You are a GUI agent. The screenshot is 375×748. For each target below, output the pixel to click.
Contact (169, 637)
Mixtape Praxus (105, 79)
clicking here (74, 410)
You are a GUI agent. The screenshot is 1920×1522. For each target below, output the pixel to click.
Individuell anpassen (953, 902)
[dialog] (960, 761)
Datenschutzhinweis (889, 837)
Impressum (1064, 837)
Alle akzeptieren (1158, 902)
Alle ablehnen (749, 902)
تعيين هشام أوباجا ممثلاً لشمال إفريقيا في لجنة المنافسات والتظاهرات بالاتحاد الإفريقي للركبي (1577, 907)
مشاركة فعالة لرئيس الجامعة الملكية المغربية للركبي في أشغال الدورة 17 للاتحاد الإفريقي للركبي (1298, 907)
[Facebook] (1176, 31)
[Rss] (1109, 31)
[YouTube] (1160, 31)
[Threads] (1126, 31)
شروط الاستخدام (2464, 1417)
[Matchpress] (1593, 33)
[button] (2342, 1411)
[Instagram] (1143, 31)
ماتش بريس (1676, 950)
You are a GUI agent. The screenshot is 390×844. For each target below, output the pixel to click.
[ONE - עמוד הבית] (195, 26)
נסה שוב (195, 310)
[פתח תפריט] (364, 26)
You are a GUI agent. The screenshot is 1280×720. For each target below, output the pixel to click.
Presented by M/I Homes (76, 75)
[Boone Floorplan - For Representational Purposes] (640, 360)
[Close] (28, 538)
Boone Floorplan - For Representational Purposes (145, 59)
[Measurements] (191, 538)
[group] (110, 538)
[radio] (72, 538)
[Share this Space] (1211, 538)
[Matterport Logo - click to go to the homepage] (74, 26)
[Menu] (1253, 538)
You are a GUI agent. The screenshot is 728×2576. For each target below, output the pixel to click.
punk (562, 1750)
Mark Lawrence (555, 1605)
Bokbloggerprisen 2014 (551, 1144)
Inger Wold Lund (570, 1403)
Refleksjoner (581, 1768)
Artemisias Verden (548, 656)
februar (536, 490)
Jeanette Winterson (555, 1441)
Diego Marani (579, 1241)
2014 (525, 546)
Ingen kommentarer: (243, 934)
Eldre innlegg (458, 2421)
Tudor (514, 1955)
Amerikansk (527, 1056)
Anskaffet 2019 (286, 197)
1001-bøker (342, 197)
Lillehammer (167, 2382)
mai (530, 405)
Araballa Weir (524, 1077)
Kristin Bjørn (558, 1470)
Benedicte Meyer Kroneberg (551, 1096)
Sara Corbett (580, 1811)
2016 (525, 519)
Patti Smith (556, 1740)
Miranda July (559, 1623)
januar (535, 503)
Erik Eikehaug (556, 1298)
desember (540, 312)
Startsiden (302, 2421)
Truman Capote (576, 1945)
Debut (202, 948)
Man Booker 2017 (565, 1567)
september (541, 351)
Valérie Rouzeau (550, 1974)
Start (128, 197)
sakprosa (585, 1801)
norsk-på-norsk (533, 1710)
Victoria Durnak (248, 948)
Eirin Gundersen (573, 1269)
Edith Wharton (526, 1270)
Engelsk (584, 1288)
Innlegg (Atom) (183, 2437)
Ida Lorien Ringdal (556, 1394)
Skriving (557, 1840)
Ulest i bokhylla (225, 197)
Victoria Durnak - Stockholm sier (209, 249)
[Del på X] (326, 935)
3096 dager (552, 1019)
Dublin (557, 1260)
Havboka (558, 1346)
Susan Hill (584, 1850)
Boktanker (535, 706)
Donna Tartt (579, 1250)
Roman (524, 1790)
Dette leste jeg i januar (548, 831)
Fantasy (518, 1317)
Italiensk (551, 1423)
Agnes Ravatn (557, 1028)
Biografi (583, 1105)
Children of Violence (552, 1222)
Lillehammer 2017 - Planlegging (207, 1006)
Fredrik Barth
----
**About this task**
The whole listing above is to be copied exactly.

**Expected output**
You are a GUI agent. The screenshot is 375×748. For each target below, output the pixel to click.
Contact (169, 637)
Mixtape Praxus (105, 79)
clicking here (74, 410)
You are a GUI agent. The screenshot is 1920×1522. For each target below, output the pixel to click.
Individuell anpassen (953, 902)
[dialog] (960, 761)
Datenschutzhinweis (889, 837)
Impressum (1064, 837)
Alle akzeptieren (1158, 902)
Alle ablehnen (749, 902)
تعيين هشام أوباجا ممثلاً لشمال إفريقيا في لجنة المنافسات والتظاهرات بالاتحاد الإفريقي للركبي (1577, 907)
مشاركة فعالة لرئيس الجامعة الملكية المغربية للركبي في أشغال الدورة 17 للاتحاد الإفريقي للركبي (1298, 907)
[Facebook] (1176, 31)
[Rss] (1109, 31)
[YouTube] (1160, 31)
[Threads] (1126, 31)
شروط الاستخدام (2464, 1417)
[Matchpress] (1593, 33)
[button] (2342, 1411)
[Instagram] (1143, 31)
ماتش بريس (1676, 950)
You are a GUI agent. The screenshot is 390×844. For each target below, output the pixel to click.
[ONE - עמוד הבית] (195, 26)
נסה שוב (195, 310)
[פתח תפריט] (364, 26)
You are a GUI agent. The screenshot is 1280×720. For each target below, output the pixel to click.
Presented by M/I Homes (76, 75)
[Boone Floorplan - For Representational Purposes] (640, 360)
[Close] (28, 538)
Boone Floorplan - For Representational Purposes (145, 59)
[Measurements] (191, 538)
[group] (110, 538)
[radio] (72, 538)
[Share this Space] (1211, 538)
[Matterport Logo - click to go to the homepage] (74, 26)
[Menu] (1253, 538)
You are a GUI agent. The screenshot is 728×2576. For each target below, output the pixel to click.
punk (562, 1750)
Mark Lawrence (555, 1605)
Bokbloggerprisen 2014 (551, 1144)
Inger Wold Lund (570, 1403)
Refleksjoner (581, 1768)
Artemisias Verden (548, 656)
februar (536, 490)
Jeanette Winterson (555, 1441)
Diego Marani (579, 1241)
2014 (525, 546)
Ingen kommentarer: (243, 934)
Eldre innlegg (458, 2421)
Tudor (514, 1955)
Amerikansk (527, 1056)
Anskaffet 2019 (286, 197)
1001-bøker (342, 197)
Lillehammer (167, 2382)
mai (530, 405)
Araballa Weir (524, 1077)
Kristin Bjørn (558, 1470)
Benedicte Meyer Kroneberg (551, 1096)
Sara Corbett (580, 1811)
2016 (525, 519)
Patti Smith (556, 1740)
Miranda July (559, 1623)
januar (535, 503)
Erik Eikehaug (556, 1298)
desember (540, 312)
Startsiden (302, 2421)
Truman Capote (576, 1945)
Debut (202, 948)
Man Booker 2017 (565, 1567)
september (541, 351)
Valérie Rouzeau (550, 1974)
Start (128, 197)
sakprosa (585, 1801)
norsk-på-norsk (533, 1710)
Victoria Durnak (248, 948)
Eirin Gundersen (573, 1269)
Edith Wharton (526, 1270)
Engelsk (584, 1288)
Innlegg (Atom) (183, 2437)
Ida Lorien Ringdal (556, 1394)
Skriving (557, 1840)
Ulest i bokhylla (225, 197)
Victoria Durnak - Stockholm sier (209, 249)
[Del på X] (326, 935)
3096 dager (552, 1019)
Dublin (557, 1260)
Havboka (558, 1346)
Susan Hill (584, 1850)
Boktanker (535, 706)
Donna Tartt (579, 1250)
Roman (524, 1790)
Dette leste jeg i januar (548, 831)
Fantasy (518, 1317)
Italiensk (551, 1423)
Agnes Ravatn (557, 1028)
Biografi (583, 1105)
Children of Violence (552, 1222)
Lillehammer 2017 - Planlegging (207, 1006)
Fredrik Barth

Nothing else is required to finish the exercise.